## Requirement
Please give only the number of lines in the listing below that contain "computer".

## Information supplied

--

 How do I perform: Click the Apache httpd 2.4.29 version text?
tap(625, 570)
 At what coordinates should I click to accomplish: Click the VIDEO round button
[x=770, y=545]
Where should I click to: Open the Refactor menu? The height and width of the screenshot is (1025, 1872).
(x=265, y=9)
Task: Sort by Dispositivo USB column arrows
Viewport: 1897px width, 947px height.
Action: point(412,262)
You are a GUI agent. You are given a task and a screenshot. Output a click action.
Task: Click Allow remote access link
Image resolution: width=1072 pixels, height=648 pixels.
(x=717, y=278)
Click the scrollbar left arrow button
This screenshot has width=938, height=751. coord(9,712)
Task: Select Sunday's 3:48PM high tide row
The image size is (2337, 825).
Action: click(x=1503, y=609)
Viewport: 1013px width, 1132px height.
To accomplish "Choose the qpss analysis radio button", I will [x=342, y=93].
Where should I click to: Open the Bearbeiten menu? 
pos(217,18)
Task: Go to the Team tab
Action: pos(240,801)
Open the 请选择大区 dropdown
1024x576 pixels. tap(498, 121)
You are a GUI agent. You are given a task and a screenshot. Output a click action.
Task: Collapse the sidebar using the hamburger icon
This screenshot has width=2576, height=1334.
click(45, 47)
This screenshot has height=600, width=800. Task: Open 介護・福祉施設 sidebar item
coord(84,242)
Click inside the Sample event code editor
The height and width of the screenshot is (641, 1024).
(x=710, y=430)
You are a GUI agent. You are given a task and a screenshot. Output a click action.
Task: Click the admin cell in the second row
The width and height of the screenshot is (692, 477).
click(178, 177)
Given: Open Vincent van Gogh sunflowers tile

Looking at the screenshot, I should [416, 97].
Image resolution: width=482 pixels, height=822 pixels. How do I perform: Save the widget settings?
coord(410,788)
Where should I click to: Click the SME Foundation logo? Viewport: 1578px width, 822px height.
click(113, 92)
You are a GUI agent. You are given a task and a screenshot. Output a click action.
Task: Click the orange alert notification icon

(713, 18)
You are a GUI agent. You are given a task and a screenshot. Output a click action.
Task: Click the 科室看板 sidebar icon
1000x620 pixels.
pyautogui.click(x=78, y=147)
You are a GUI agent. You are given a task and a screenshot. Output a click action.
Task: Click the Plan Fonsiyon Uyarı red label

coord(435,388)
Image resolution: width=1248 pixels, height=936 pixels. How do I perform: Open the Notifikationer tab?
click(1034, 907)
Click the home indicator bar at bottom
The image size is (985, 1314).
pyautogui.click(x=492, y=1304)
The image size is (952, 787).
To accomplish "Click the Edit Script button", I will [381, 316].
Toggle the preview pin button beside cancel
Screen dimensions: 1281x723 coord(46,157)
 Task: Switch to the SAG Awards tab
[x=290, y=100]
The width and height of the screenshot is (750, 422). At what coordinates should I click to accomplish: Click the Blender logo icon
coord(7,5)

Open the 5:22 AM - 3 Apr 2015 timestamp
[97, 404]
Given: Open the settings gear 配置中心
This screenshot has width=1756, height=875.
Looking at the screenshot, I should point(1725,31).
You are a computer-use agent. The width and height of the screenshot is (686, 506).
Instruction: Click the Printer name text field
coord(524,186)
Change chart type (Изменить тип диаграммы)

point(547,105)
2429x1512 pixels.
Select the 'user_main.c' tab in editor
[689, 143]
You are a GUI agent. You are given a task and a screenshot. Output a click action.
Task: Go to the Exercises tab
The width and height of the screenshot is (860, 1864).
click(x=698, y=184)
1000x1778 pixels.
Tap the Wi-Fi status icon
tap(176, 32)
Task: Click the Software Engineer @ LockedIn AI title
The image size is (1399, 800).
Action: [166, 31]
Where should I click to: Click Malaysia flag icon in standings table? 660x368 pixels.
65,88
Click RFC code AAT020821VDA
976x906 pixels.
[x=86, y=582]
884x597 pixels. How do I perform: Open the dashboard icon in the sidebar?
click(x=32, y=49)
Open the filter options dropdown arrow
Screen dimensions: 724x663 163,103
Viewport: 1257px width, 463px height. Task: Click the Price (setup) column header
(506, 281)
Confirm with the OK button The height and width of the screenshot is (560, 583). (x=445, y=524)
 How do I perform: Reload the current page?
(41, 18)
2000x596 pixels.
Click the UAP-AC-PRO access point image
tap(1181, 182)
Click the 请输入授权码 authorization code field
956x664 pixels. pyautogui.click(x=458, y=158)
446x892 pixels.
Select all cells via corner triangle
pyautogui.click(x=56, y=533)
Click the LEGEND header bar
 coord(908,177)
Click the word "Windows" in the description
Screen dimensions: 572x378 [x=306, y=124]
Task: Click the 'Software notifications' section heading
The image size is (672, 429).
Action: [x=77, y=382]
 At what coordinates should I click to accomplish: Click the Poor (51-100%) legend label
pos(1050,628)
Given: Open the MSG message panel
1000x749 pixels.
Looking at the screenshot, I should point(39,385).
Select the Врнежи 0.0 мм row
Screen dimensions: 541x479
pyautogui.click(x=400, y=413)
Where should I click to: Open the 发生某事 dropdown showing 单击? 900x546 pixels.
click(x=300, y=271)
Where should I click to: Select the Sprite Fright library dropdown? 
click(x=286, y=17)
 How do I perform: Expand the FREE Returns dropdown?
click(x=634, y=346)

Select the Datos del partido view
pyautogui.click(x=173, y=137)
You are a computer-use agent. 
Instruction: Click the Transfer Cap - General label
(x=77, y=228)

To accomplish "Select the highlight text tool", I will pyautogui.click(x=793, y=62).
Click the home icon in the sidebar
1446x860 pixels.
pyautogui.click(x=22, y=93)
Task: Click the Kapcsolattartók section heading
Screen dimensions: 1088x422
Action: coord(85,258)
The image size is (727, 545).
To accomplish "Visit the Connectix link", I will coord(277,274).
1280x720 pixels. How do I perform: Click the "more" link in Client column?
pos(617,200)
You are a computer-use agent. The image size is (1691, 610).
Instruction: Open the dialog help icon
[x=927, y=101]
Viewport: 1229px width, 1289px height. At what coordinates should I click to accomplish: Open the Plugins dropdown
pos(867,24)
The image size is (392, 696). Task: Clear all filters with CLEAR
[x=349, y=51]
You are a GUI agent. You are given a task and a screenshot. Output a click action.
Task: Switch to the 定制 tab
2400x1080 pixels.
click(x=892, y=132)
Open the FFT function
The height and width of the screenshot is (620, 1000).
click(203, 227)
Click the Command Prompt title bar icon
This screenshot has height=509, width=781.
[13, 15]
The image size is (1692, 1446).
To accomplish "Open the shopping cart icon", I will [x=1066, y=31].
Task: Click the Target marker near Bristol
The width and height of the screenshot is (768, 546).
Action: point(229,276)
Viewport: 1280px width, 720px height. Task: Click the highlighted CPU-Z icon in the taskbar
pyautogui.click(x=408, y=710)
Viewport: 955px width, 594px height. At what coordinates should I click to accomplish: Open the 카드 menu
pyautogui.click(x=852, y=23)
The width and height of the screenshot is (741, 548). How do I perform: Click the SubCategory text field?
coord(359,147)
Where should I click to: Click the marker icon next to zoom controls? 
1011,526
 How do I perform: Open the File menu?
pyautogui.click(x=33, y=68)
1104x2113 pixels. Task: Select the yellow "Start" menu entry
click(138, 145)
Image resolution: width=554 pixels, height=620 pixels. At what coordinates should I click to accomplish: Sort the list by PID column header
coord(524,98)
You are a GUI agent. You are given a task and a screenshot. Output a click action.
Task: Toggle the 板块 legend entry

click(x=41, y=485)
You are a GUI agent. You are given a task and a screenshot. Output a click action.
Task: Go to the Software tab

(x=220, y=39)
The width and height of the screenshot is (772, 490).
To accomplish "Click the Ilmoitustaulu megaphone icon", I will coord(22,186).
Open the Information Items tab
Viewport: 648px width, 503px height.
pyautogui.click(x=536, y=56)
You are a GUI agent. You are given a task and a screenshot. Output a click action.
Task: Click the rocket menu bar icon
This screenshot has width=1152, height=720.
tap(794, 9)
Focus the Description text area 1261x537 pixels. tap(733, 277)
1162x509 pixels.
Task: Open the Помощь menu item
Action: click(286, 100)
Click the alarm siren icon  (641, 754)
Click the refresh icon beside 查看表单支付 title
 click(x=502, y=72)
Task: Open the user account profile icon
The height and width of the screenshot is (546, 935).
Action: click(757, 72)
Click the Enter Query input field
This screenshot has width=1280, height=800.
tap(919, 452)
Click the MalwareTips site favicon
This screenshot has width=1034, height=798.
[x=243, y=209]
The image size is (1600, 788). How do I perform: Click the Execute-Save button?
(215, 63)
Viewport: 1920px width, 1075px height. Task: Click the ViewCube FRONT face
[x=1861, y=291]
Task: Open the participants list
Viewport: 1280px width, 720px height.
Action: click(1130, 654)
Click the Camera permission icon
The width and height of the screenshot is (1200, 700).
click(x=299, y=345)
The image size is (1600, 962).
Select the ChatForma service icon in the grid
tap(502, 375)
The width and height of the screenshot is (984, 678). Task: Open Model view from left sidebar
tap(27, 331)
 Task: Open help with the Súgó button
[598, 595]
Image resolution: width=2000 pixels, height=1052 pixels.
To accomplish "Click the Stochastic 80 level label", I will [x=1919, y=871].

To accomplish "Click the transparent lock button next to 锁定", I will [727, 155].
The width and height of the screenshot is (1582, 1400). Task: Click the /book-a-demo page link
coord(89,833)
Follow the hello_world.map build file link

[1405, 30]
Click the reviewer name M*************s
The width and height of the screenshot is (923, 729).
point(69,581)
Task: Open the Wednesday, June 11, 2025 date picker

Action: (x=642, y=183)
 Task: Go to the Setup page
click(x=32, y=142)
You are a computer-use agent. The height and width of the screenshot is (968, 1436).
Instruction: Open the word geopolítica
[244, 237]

--

## Answer
4